The ideal state for learning new activities is certainly when the athlete is fresh. This should not be confused with advancing the horizon line where form is maintainable under duress.
Mr. Boyle was able to quantify his concerns for the dangers of high rep weightlifting - anything approaching twelve reps. As reported to me, this wasn't load qualified, but rep qualified.
If taking your one 1RM for the C&J and attempting 20 reps is an example of dangerous high rep weightlifting then it's dangerous like trying to jump up and touch the sun, and I haven't met anyone stupid enough to try or even think it possible. Calling 100 clean and jerks with a twenty pound medicine ball for time dangerous makes even less sense, and this effort qualifies by Mr. Boyle's statement. It is also consistent with CrossFit programming. (Hmmm?)
At the SOCOM Conference Mr. Twight (Yes, Mark) appeared with his arm in a sling due to a recent surgical repair of a climbing injury. To great derision and laughter, his condition was attributed to high rep weightlifting. That cheap shot holds the crux of Mr. Boyle's logic and reveals what really motivated his and other presenters’ gripes about CrossFit - we're eating their lunch in the marketplace of ideas.
Sadly this has nothing to do with safety, efficacy, and efficiency and everything to do with falling in a very distant second place, or more likely even further, in the quest for improving human performance. Mr. Boyle's problem with CrossFit is that his program got left behind. Think tipped over rice bowls, not dangerous lifts.
Where CrossFit has been analyzed, injuries have been recorded, the analysis has had to bear the investigators' names, and the results made public, CrossFit has been shown to be safer than traditional PT.
The assemblage of presenters at the SOCOM conference is like a conference on retailing where Penny's, Sears, and K-Mart are presenting on WalMart. You bet they think it's dangerous.
We'll hear every bit of noise imaginable from Mr. Boyle, but here's what you'll not ever see: Him posting his athletes’ work capacity across broad time and modal domains like we do here three days out of four. That would truly be dangerous.

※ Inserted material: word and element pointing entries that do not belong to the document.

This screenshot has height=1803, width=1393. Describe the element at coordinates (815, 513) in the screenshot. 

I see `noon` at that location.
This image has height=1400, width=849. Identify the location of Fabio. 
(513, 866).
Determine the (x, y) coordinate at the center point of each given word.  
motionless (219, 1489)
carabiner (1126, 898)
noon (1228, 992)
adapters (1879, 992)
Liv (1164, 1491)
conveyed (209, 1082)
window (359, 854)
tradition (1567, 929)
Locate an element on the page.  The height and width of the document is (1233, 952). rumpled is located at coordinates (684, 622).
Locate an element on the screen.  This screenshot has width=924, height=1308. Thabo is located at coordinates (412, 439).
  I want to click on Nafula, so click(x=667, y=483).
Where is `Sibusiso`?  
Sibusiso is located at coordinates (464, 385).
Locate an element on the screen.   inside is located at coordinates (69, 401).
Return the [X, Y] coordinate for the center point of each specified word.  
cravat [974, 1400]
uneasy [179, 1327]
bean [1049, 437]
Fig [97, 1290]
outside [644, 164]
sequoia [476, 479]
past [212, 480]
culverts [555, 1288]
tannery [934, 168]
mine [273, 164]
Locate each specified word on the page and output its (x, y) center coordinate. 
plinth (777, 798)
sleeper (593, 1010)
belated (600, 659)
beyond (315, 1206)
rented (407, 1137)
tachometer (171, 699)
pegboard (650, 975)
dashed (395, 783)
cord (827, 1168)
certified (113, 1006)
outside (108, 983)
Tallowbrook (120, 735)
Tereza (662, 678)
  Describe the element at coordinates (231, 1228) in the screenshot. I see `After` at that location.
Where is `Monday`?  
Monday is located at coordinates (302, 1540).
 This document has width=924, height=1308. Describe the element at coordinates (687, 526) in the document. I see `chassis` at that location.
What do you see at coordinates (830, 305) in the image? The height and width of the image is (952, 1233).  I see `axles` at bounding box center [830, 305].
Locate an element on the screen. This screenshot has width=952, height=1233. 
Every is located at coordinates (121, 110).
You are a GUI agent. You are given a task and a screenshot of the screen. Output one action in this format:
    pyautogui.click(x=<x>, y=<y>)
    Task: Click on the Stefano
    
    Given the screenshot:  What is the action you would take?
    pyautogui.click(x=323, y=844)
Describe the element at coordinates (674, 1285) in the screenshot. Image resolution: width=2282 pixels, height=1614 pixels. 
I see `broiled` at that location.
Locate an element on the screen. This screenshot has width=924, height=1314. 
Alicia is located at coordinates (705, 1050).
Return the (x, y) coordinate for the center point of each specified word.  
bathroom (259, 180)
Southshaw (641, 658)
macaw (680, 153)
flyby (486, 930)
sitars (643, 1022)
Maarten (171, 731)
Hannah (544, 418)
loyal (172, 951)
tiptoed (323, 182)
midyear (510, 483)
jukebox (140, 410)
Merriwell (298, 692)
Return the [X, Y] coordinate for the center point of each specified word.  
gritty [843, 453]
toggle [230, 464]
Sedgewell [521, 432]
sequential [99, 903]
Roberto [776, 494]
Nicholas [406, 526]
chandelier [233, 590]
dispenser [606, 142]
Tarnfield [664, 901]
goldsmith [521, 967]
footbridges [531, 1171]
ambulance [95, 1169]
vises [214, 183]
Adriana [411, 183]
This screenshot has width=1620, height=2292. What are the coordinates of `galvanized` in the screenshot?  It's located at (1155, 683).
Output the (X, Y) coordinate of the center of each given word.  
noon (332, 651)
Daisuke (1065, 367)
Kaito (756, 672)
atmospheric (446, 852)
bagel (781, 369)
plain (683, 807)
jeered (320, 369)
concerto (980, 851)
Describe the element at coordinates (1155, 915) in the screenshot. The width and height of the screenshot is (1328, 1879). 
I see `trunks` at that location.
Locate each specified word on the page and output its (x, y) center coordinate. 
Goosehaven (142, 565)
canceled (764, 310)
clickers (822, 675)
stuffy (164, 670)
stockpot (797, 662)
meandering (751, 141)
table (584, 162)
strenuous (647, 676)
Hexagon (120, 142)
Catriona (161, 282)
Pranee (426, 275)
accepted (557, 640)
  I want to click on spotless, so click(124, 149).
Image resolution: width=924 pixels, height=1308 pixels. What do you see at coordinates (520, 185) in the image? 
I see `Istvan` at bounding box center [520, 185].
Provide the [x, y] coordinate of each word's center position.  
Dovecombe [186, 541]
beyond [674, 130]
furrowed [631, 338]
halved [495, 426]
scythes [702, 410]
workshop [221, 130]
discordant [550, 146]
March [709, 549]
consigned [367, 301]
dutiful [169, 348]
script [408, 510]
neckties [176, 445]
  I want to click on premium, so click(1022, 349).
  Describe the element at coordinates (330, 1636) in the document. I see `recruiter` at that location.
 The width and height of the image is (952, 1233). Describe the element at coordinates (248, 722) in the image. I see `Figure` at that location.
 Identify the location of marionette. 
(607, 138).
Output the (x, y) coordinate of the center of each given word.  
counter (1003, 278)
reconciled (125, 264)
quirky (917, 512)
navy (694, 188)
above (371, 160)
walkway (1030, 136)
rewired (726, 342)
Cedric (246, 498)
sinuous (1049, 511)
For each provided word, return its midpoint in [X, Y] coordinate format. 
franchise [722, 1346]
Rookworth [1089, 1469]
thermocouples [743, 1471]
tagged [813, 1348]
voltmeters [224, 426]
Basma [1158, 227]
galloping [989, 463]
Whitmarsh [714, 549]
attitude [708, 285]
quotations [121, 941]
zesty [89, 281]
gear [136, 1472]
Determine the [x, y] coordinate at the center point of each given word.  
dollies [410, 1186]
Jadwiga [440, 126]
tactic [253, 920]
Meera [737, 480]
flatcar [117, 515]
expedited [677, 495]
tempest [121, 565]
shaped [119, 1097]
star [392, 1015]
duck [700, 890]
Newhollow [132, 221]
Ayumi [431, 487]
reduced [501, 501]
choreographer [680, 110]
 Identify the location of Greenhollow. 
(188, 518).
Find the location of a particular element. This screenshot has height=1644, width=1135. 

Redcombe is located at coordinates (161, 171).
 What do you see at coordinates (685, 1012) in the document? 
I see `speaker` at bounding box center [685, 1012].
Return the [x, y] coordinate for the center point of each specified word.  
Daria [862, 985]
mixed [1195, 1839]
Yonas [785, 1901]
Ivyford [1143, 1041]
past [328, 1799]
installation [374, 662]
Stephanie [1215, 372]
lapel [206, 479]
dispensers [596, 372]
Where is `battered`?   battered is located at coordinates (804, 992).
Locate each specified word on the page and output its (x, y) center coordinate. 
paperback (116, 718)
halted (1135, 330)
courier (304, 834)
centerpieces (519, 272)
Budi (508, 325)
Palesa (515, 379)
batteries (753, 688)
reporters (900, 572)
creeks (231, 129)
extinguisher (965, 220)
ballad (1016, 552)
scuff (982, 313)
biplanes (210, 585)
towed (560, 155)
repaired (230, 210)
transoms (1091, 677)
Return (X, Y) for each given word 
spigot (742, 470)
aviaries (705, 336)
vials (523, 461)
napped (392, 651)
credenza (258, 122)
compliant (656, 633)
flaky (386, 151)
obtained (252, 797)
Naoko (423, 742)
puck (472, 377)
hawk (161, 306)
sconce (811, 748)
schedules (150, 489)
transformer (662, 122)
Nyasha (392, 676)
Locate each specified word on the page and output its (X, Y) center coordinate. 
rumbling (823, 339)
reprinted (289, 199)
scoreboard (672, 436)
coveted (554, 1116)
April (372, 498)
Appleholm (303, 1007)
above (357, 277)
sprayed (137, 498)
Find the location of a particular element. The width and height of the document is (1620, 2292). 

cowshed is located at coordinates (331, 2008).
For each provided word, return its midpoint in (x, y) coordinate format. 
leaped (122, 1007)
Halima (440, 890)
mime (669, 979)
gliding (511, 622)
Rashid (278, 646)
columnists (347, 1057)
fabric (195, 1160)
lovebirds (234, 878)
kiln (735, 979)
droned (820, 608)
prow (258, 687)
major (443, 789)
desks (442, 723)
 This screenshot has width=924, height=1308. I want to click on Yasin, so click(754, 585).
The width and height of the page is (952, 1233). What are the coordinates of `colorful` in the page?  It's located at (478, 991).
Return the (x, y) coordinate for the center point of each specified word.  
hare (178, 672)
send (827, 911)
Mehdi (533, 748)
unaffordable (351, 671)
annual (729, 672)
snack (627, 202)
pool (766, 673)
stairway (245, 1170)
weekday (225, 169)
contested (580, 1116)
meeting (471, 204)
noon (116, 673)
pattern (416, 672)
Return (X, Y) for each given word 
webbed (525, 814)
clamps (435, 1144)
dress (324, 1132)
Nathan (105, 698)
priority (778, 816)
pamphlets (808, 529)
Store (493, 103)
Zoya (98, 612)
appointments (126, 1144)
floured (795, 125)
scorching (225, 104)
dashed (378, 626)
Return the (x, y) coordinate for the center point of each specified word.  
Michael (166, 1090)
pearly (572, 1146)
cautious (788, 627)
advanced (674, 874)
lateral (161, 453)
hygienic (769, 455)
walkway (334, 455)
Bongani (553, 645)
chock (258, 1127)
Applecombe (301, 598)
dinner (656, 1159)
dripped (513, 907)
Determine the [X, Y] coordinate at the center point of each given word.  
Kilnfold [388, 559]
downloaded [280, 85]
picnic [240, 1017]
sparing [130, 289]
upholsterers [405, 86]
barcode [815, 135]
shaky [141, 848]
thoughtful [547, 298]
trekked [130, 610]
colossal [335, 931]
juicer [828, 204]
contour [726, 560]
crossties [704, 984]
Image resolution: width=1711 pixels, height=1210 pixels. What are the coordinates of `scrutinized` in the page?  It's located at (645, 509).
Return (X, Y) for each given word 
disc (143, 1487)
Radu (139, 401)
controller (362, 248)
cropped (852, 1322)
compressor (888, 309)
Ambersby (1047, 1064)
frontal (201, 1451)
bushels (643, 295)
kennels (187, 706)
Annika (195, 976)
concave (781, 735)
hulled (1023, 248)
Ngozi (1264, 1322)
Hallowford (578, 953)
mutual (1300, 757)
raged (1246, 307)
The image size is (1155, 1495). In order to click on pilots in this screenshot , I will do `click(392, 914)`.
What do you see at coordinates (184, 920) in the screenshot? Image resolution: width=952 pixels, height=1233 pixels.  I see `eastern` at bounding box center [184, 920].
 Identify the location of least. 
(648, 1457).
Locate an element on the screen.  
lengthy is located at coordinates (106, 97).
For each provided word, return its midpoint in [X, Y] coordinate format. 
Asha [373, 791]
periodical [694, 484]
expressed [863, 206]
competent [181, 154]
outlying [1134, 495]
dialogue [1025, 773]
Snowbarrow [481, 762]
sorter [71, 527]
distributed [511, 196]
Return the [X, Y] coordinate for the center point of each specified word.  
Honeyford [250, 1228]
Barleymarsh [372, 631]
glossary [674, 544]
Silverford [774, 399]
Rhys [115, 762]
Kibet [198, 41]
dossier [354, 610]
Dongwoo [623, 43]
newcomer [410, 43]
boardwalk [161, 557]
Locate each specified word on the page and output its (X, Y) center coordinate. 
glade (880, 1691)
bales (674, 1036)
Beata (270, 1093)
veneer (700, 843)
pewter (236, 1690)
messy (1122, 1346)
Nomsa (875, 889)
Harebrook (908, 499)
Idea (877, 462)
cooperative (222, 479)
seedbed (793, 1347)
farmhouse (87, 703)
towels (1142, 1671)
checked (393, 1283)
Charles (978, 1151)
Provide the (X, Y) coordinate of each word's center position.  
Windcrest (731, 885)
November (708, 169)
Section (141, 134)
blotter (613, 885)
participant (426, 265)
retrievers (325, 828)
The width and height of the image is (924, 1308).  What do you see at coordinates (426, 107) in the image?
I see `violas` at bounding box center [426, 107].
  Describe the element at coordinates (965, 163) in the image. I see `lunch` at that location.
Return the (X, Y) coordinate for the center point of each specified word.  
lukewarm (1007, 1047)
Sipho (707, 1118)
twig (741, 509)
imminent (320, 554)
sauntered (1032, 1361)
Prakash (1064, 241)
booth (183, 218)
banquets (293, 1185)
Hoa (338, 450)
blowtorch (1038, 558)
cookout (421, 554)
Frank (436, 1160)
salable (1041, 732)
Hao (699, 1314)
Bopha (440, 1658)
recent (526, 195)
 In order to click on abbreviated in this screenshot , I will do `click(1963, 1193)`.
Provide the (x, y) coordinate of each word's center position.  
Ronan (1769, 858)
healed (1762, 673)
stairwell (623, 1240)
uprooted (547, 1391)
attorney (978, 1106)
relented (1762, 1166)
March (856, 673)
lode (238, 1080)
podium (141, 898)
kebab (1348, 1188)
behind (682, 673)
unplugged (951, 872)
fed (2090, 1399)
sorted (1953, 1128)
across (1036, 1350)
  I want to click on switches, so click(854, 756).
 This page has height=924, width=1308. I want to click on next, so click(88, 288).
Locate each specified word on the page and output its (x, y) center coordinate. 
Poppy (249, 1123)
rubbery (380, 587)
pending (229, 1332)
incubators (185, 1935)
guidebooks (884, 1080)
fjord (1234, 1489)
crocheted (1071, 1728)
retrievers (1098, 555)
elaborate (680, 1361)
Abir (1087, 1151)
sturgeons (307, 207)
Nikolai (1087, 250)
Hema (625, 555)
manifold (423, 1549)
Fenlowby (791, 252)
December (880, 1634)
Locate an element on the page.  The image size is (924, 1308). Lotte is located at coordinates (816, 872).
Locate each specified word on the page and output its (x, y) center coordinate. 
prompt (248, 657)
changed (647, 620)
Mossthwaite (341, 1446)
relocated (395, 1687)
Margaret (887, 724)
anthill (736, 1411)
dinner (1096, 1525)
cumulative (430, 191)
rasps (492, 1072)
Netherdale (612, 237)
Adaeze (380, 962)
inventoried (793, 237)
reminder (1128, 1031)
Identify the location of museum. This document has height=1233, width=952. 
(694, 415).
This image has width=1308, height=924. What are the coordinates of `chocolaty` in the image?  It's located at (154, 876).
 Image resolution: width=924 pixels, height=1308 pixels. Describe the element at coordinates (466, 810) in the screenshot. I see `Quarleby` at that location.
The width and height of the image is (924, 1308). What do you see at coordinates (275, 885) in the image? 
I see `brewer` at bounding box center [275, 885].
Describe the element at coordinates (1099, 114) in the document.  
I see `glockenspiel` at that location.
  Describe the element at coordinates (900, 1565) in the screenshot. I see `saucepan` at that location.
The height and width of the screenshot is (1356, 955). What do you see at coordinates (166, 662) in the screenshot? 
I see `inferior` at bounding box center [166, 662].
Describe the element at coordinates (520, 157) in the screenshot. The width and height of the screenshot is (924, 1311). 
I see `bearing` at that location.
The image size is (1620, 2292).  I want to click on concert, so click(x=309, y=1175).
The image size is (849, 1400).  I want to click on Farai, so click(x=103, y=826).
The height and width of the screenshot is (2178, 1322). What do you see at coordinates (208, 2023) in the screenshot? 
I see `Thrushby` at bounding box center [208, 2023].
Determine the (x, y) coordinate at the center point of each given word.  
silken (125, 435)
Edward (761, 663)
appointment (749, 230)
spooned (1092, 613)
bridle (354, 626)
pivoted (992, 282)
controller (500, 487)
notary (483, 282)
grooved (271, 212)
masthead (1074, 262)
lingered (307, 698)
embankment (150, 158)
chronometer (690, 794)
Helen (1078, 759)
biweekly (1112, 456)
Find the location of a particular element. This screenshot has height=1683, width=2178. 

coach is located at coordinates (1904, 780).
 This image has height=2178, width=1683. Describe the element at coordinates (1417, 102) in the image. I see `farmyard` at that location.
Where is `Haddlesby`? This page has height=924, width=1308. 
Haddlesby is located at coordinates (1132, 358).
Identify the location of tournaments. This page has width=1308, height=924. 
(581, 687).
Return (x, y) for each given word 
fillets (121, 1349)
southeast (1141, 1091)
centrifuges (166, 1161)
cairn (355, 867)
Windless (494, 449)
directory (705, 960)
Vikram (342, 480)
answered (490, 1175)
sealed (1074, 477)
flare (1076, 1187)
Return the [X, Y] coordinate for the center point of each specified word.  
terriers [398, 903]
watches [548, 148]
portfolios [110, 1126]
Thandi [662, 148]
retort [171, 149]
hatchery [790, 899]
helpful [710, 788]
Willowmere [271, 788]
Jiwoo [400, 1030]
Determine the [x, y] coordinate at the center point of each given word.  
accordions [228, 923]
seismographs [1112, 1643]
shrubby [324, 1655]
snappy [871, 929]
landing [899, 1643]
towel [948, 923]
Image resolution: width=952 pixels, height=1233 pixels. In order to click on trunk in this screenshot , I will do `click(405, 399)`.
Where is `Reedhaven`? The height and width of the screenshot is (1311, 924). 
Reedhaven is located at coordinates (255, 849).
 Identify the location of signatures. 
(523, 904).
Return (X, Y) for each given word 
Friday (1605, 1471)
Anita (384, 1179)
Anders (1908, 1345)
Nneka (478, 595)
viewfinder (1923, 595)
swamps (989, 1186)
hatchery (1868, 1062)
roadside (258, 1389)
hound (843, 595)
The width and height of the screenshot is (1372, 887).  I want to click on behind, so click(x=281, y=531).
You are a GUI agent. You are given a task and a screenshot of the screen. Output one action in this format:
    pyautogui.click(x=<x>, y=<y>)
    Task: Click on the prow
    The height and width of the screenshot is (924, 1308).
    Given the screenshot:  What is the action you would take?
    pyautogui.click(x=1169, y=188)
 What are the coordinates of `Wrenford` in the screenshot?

Comment #41 - Posted by Coach at December 10, 2006 01:54 AM
So: focus on form and intensity. You cannot have both all the time, but playing with the interstice will yield amazing results.
There are few better examples of this paradox in action than the "Nasty Girls" video which You can download in full-screen video (177MB) HERE. Scroll down, it's on the right side. Abbreviated low-res version below. Warning: humbling.
Posted by Max Lewin at December 13, 2006 10:44 AM
Comments
This video is taking a long time to process, be patient.
Posted by: Max Lewin at December 13, 2006 4:04 PM
I saddly cant make it to fight gone bad today.. i ate way too much last night. Maybe someone will do it with me tomorrow. :)
Posted by: annie Vought at December 14, 2006 9:30 AM
When I played competitive soccer and basketball we often practiced penalty kicks and free throws when winded. That was the whole point: the game doesn't stop so you can get your breath back.
Learning a new movement when tired or overloaded is another story. I think you'd have a real drop in efficacy there.
Posted by: tim at December 14, 2006 2:29 PM
i think coach said something about the best time to learn a new movement is when you're fresh. that makes sense. man, seeing that greek dude makes me want to do some olympic lifts. i've been watching youtube way too much. it's addictive.
Posted by: Jonathan at December 14, 2006 2:42 PM
if Mike or Max are willing to coach us, I would be happy to do it with you @ 9am tomorrow!
Posted by: Nicole Okumu at December 14, 2006 3:25 PM
I'll be there with stopwatch and clipboard in hand.